**Document excerpt**

## Start

[Tutor] Fwd: Difference between types

eryksun eryksun at gmail.com
Sun May 26 06:39:36 CEST 2013


On Fri, May 24, 2013 at 2:53 PM, Albert-Jan Roskam <fomcl at yahoo.com> wrote:
> Why do I need to use a trailing comma to create a singleton
> tuple? Without a comma it seems to mean "parenthesized single
> object", ie the parentheses are basically not there.

Here are some technical notes and references to augment the other
answers. I think this is on topic in this thread. Even though the
title is "Difference between types", I think Citizen Kant is mostly
concerned with tokenizing and parsing source code.

Python 3.3's grammar definition:

http://hg.python.org/cpython/file/3.3/Grammar/Grammar

Here's an incomplete subset:

  power: atom trailer* ['**' factor]
  factor: ('+'|'-'|'~') factor | power
  term: factor (('*'|'/'|'%'|'//') factor)*
  arith_expr: term (('+'|'-') term)*
  shift_expr: arith_expr (('<<'|'>>') arith_expr)*
  and_expr: shift_expr ('&' shift_expr)*
  xor_expr: and_expr ('^' and_expr)*
  expr: xor_expr ('|' xor_expr)*
  star_expr: '*' expr

  comp_op:
    '<'|'>'|'=='|'>='|'<='|'<>'|'!='|
    'in'|'not' 'in'|'is'|'is' 'not'

  comparison: expr (comp_op expr)*
  not_test: 'not' not_test | comparison
  and_test: not_test ('and' not_test)*
  or_test: and_test ('or' and_test)*
  test:
    or_test ['if' or_test 'else' test] | lambdef

  testlist:
    test (',' test)* [',']

  exprlist:
    (expr|star_expr) (',' (expr|star_expr))* [',']

  testlist_comp:
    (test|star_expr) (
      comp_for | (',' (test|star_expr))* [','] )

  atom:
    ('(' [yield_expr|testlist_comp] ')' |
     '[' [testlist_comp] ']' |
     '{' [dictorsetmaker] '}' |
     NAME | NUMBER | STRING+ |
     '...' | 'None' | 'True' | 'False')

  augassign:
    ('+=' | '-=' | '*=' | '/=' | '%=' |
     '&=' | '|=' | '^=' | '<<=' | '>>=' |
     '**=' | '//=')

  testlist_star_expr:
    (test|star_expr) (',' (test|star_expr))* [',']

  expr_stmt:
    testlist_star_expr (
      augassign (yield_expr|testlist) |
      ('=' (yield_expr|testlist_star_expr))*)

  pass_stmt: 'pass'

  small_stmt:
    (expr_stmt | del_stmt | pass_stmt | flow_stmt |
     import_stmt | global_stmt | nonlocal_stmt |
     assert_stmt)

## End

**Jobs**
1. In the Python grammar post, substitute "one-element" for "singleton" in the part that opens with the words containing "eryksun eryksun at" and closes with "basically not there.".
2. Proceed with the Python grammar post, picking up right after its final line.

(Stored data entries)
## Start

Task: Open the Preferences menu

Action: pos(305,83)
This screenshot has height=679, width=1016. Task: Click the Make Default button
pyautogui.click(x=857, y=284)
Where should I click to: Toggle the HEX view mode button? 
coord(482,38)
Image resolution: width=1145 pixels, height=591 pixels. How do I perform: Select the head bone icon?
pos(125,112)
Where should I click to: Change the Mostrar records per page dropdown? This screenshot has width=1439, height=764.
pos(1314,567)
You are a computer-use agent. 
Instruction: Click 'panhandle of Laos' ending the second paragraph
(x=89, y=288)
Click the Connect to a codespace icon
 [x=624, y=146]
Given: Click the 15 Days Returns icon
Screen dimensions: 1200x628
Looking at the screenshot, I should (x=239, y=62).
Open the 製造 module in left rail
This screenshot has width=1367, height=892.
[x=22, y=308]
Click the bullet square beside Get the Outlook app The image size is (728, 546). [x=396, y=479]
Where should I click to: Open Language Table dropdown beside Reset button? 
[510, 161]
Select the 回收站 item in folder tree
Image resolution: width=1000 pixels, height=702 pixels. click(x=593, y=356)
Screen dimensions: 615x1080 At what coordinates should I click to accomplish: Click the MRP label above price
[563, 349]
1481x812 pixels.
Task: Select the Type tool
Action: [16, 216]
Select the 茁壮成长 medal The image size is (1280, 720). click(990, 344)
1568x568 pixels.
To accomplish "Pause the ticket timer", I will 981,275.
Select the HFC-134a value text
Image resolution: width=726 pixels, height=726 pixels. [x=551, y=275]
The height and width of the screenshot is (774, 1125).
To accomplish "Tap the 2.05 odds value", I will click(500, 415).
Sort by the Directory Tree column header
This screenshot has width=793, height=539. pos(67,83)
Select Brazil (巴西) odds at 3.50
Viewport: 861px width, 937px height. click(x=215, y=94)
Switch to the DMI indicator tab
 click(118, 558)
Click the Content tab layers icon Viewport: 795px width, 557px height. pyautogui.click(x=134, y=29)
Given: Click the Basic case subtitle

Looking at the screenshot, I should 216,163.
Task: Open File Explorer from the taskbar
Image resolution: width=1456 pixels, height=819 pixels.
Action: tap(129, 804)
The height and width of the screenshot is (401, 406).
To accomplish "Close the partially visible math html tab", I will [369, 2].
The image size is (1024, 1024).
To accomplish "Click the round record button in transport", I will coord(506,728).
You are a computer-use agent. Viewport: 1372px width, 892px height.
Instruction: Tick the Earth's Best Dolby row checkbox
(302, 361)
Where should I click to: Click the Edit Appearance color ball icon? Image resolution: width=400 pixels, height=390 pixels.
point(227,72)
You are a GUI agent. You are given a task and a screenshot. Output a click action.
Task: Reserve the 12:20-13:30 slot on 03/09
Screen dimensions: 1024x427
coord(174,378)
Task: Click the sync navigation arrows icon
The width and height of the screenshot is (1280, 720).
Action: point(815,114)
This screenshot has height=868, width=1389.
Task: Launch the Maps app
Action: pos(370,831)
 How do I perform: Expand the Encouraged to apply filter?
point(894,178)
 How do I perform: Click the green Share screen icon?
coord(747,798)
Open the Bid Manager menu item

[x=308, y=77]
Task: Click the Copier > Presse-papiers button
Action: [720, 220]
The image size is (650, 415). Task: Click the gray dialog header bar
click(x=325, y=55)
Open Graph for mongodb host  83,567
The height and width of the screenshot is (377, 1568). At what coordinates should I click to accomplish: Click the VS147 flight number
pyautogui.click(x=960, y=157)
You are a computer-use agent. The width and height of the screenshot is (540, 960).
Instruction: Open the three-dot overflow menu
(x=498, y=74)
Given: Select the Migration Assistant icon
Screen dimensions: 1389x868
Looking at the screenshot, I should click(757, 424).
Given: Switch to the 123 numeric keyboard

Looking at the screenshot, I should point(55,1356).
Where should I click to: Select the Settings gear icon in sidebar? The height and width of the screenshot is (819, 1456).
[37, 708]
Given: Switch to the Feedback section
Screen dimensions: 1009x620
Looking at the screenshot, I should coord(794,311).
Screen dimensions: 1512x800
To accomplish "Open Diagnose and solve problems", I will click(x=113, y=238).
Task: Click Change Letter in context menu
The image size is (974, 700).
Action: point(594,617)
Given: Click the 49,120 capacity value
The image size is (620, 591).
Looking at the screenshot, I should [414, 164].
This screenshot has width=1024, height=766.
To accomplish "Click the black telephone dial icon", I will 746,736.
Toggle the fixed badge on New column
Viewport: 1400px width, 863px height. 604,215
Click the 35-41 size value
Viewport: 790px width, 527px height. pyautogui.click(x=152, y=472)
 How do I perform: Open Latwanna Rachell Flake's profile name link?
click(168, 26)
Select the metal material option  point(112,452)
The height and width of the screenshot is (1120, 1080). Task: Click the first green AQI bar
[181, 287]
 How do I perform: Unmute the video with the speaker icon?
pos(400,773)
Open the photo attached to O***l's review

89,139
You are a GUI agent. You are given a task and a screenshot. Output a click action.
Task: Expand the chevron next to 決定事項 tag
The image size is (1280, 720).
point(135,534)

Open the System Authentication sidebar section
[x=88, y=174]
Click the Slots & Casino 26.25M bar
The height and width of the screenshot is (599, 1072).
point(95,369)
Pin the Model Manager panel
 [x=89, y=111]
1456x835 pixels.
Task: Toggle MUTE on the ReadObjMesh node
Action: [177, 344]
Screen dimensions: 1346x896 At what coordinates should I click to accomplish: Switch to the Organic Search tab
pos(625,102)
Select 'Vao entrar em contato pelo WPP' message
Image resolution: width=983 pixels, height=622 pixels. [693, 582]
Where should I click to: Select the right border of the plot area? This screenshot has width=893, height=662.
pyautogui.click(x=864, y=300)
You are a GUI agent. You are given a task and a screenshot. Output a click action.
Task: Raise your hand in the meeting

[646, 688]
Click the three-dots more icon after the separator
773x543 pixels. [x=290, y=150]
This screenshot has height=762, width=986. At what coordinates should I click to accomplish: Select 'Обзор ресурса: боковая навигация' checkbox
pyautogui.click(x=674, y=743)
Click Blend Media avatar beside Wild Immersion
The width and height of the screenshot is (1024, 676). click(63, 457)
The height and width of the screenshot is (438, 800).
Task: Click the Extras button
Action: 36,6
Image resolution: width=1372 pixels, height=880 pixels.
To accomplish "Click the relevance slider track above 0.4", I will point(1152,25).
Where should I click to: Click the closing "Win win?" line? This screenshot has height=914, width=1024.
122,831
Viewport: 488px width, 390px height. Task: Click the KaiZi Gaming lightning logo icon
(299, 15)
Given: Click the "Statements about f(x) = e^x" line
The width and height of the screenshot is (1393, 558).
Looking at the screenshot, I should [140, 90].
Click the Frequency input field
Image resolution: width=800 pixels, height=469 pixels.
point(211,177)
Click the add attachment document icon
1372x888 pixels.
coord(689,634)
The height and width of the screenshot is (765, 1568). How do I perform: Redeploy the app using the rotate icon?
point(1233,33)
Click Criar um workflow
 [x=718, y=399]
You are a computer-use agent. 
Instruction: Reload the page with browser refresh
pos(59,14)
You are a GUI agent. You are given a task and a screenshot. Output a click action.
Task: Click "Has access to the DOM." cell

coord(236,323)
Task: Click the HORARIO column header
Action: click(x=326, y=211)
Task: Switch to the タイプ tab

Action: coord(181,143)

## End

**Responses to the tasks**
1.
eryksun eryksun at gmail.com
Sun May 26 06:39:36 CEST 2013


On Fri, May 24, 2013 at 2:53 PM, Albert-Jan Roskam <fomcl at yahoo.com> wrote:
> Why do I need to use a trailing comma to create a one-element
> tuple? Without a comma it seems to mean "parenthesized single
> object", ie the parentheses are basically not there.

2.
  simple_stmt:
    small_stmt (';' small_stmt)* [';'] NEWLINE

  suite: simple_stmt | NEWLINE INDENT stmt+ DEDENT

  for_stmt:
    'for' exprlist 'in' testlist ':' suite ['else' ':' suite]

  compound_stmt:
    if_stmt | while_stmt | for_stmt | try_stmt |
    with_stmt | funcdef | classdef | decorated

  stmt:
    simple_stmt | compound_stmt

  eval_input:
    testlist NEWLINE* ENDMARKER

  file_input:
    (NEWLINE | stmt)* ENDMARKER

  single_input:
    NEWLINE | simple_stmt | compound_stmt NEWLINE

A possible match for atom is a set of empty parentheses, which defines
an empty tuple. Another match is a testlist_comp in parentheses. In
this case, if there's only one test/star_expr, then a trailing comma
is required to define a tuple.

The final parse tree depends on where you "start". For example, the
interactive shell uses single_input mode, so it looks for either
NEWLINE (i.e. you hit <enter> at a blank prompt), a simple_stmt, or
compound_stmt NEWLINE. If you enter a compound statement such as a
for_stmt, you have to hit enter on an empty line in order to finish
parsing, compile, and execute the statement. Note also that eval('')
is a syntax error because there's nothing to match testlist in
eval_input mode.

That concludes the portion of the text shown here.